Padahal, kita ketahui, di lingkungan Pendidikan juga sudah ada Permendikbud 82 tahun 2015 tentang pencegahan dan penanggulangan tindak kekerasan di satuan pendidikan. Namun, hal itu belum efektif. Apalagi, banyak sekolah yang belum memiliki sistem pengaduan dan pelaporan yang melindungi korban perundungan.
Kondisi ini membuat sejumlah pihak menilai, kasus bullying di Indonesia sudah masuk kategori mengkhawatirkan atau darurat. Pada tahun 2020, Komisi Perlindungan Anak Indonesia (KPAI) mencatat, sebanyak 119 kasus perundungan terhadap anak, terjadi.
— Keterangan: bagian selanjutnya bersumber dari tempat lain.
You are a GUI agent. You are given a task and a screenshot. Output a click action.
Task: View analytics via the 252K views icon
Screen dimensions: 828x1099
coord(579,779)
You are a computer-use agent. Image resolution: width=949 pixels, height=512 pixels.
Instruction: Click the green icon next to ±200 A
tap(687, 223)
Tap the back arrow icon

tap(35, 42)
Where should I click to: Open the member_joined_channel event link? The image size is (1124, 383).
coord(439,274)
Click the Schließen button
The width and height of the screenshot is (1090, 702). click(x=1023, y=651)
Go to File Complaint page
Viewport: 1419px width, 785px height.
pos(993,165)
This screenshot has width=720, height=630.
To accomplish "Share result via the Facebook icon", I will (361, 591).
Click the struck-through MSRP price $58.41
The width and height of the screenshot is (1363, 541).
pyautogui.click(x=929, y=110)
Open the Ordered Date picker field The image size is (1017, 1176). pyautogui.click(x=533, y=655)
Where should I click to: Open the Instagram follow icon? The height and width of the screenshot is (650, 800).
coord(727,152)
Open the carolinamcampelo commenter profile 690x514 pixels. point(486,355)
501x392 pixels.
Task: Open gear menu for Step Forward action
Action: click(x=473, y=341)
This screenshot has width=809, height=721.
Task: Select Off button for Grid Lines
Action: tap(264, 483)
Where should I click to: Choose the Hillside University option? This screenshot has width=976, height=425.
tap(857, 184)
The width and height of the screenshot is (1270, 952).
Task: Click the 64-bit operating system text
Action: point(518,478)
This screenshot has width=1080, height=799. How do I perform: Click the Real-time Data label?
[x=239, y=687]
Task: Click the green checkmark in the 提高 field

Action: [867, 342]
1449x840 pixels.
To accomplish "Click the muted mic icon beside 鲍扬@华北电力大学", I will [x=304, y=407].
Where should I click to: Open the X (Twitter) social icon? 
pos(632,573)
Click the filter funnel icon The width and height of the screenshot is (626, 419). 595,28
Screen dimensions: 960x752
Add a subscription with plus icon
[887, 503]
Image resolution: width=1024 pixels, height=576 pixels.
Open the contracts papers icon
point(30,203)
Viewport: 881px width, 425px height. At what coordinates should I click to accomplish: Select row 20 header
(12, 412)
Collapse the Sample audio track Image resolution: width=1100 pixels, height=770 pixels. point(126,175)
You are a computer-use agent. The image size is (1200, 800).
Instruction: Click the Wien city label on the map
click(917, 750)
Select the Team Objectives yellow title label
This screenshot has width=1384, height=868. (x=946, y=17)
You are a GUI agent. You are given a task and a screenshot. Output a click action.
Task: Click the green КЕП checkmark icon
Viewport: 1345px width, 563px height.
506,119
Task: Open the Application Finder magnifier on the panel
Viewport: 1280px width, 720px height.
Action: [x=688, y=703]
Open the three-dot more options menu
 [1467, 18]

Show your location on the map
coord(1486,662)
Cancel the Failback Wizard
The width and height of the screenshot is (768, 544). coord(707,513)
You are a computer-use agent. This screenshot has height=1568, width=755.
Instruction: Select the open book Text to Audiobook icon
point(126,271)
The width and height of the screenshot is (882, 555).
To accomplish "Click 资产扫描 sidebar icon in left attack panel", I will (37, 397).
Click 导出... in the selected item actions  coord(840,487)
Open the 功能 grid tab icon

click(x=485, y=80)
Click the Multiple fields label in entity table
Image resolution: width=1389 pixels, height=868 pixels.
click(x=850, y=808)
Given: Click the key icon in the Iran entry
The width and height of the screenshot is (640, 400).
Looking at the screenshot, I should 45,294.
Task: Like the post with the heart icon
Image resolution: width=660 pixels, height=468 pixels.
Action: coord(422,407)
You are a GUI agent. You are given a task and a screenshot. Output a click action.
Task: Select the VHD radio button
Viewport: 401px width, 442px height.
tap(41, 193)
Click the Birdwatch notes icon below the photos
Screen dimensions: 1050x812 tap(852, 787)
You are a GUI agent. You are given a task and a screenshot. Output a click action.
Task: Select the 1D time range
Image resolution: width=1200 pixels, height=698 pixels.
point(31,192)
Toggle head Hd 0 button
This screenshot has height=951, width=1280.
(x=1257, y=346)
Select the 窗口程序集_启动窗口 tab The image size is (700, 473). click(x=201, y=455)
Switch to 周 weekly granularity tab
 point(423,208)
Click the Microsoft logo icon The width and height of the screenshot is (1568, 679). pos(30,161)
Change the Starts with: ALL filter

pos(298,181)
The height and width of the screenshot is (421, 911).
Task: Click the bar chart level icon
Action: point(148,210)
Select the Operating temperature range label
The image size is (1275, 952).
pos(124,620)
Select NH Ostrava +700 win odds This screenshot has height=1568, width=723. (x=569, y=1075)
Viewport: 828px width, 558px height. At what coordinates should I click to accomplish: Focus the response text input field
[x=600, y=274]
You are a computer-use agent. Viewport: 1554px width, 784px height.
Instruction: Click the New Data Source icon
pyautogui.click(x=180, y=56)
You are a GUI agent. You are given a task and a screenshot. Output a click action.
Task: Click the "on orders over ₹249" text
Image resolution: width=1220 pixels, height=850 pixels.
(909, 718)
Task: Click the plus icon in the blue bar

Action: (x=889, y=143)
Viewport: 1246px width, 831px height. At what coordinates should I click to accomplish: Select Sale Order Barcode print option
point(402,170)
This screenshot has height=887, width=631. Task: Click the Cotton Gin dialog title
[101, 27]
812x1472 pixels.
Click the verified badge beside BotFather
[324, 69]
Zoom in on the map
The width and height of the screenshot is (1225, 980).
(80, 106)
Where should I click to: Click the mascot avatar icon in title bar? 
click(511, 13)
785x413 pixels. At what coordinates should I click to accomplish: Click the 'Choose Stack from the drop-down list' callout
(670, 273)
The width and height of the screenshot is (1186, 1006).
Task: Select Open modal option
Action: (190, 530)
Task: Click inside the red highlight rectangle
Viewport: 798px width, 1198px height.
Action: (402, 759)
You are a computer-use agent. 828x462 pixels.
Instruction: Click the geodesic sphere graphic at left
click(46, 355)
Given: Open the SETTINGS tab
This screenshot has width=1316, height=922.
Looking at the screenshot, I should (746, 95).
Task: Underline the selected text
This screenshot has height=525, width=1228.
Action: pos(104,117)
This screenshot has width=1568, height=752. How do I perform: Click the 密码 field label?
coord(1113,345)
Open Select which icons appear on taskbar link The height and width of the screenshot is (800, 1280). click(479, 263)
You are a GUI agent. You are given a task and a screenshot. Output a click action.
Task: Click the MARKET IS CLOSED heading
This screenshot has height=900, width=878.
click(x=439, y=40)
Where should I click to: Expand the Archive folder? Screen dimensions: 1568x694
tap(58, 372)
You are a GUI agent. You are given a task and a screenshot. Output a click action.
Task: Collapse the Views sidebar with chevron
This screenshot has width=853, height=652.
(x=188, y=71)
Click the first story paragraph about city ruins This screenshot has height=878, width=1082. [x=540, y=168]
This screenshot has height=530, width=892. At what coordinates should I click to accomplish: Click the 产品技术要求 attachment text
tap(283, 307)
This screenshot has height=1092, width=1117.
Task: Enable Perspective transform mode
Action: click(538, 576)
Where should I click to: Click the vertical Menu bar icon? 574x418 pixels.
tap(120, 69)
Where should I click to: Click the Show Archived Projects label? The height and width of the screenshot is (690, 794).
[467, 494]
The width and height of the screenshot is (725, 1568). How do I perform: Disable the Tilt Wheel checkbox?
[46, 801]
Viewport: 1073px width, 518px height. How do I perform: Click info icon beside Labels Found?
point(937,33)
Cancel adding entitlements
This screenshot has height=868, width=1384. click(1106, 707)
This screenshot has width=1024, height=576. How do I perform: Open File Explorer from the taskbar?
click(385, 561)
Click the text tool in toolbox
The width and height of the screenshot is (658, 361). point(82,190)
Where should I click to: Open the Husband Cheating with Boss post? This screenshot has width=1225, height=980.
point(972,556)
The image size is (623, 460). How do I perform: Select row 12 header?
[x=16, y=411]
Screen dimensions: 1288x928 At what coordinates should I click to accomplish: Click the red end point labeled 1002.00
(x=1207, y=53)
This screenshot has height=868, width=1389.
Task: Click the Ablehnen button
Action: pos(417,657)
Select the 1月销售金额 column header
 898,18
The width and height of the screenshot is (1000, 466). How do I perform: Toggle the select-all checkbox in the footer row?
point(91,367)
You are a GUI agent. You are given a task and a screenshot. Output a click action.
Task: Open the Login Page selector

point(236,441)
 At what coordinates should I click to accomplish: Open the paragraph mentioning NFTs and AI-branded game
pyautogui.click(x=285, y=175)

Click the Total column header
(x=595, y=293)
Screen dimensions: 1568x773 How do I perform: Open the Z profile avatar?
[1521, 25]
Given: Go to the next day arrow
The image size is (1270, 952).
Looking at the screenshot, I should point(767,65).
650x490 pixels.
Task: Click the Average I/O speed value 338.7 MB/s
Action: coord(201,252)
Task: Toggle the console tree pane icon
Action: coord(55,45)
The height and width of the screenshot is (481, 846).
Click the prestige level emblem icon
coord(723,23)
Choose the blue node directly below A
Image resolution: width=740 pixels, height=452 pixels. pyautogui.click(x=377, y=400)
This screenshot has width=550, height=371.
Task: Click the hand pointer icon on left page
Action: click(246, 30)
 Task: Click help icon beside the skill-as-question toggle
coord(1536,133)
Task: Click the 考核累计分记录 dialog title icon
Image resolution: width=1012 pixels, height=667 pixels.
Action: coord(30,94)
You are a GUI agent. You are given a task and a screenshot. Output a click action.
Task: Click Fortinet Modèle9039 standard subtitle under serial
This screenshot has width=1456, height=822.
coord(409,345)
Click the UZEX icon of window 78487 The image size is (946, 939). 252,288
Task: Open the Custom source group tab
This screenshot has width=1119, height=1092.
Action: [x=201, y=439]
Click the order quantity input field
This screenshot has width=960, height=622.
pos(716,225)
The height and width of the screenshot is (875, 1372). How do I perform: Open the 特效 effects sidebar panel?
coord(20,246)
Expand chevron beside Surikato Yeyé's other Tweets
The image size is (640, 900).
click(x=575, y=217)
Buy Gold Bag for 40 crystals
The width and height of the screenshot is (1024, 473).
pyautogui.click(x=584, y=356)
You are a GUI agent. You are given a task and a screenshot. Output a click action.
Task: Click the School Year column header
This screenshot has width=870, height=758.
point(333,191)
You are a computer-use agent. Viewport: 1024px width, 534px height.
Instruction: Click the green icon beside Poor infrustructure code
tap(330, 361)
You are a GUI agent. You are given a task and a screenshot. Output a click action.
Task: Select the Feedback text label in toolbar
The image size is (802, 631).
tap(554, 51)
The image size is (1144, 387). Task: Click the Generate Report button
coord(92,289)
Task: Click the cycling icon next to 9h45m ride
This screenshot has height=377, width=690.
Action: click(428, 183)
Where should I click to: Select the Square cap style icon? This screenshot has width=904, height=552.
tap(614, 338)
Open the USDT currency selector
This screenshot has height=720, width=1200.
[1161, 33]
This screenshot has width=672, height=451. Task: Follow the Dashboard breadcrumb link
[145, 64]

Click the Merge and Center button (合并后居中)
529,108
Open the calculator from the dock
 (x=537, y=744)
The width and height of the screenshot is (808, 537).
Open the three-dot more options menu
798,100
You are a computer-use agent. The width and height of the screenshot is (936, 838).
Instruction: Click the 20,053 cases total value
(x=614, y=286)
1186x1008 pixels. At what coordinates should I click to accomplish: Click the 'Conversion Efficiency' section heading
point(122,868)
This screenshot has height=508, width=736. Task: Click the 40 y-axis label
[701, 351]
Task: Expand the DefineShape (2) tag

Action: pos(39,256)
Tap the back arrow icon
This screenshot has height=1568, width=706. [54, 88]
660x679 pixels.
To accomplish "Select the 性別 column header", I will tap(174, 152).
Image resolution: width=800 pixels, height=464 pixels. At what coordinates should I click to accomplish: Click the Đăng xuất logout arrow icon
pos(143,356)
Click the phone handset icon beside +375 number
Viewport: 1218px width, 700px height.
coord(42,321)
Jumlah ini melonjak dari tahun-tahun sebelumnya yang berkisar antara 30 hingga 60 kasus per tahun.
Dan terkini, salah satu kasus yang menyentak publik adalah perundungan terhadap seorang siswa di Kabupaten Temanggung Jawa Tengah. Seorang siswa SMP di Temanggung, Jawa Tengah, nekat membakar sekolahnya sendiri karena sakit hati sering dirundung kawan-kawannya.
Kita ketahui, di negara maju (US) sudah sejak tahun 1990-an, bullying sudah dilarang dan berkonsekuensi hukum; bagaimana dengan kita? Belum mendesakkah melarang bullying? Lalu, bagaimana penegakan hukumnya?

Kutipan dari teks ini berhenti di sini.